La dimensione politica della Nato è cresciuta negli ultimi tre decenni insieme al suo respiro globale, costituendo un moltiplicatore di influenza per i suoi membri e di proiezione di stabilità oltre i confini dell’Alleanza. Potenziale oggi frenato dalle divisioni interne alla Nato, rispetto alle priorità da dare al fianco est piuttosto che a quello sud, così come riguardo a specifici Paesi partner verso cui le posizioni degli Alleati divergono, come è il caso di Francia e Italia rispetto a Libia e a Tunisia.

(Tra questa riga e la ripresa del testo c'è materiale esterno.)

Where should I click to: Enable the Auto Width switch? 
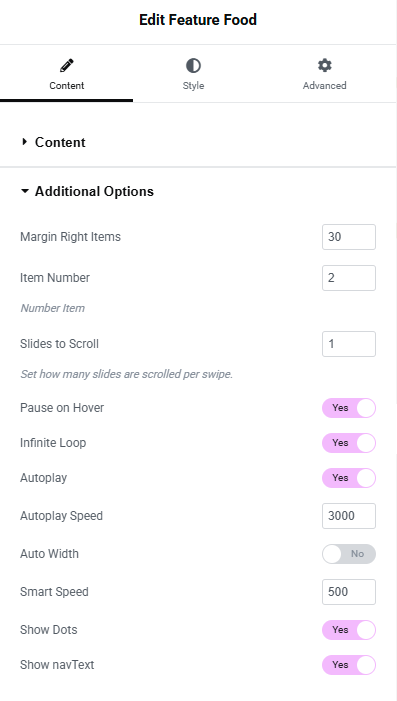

Le divisioni e la sfiducia da superare
Sono proprio le divisioni interne all’Alleanza le più grandi sfide non solo alla sua sopravvivenza, ma alla pace, sicurezza e stabilità nel e del Occidente. Divisioni tra Stati Uniti ed Europa sul programma nucleare iraniano e sul commercio internazionale, e tra gli europei sulla strategia nei confronti della Russia e della Cina. C’è solo una minaccia peggiore di un Occidente diviso, ed è un Occidente che non crede più in sé stesso, nei suoi valori – incluso l’ordine liberale internazionale che ha costruito – e nella necessità di difenderli anche con la forza. L’Amministrazione Trump è in un certo senso il sintomo più grave di questa sfiducia dell’elettorato americano, che pure serpeggia in maniera diversa nei Paesi europei rispetto all’Ue più che alla Nato.
Di fronte a ciò, fermo restando la presa d’atto di un mondo oggi più multipolare e meno occidentale di un decennio fa, e la necessità quindi di un maggiore realismo e pragmatismo da parte euro-atlantica, ricordare i 70 anni della Nato dovrebbe essere anche un modo per ricordare i valori, gli interessi e gli obiettivi strategici che accomunano e legano i Paesi occidentali di oggi. E per non dimenticare che se è stato possibile costruire in Europa uno spazio di pace e di sicurezza a partire dalle macerie della Seconda Guerra Mondiale e all’ombra della Guerra Fredda, è certo possibile mantenerlo, proteggerlo e ampliarlo oggi in una situazione molto meno drammatica. La crisi di mezza età per la Nato è arrivata a 70 anni, e come tale può e deve essere superata.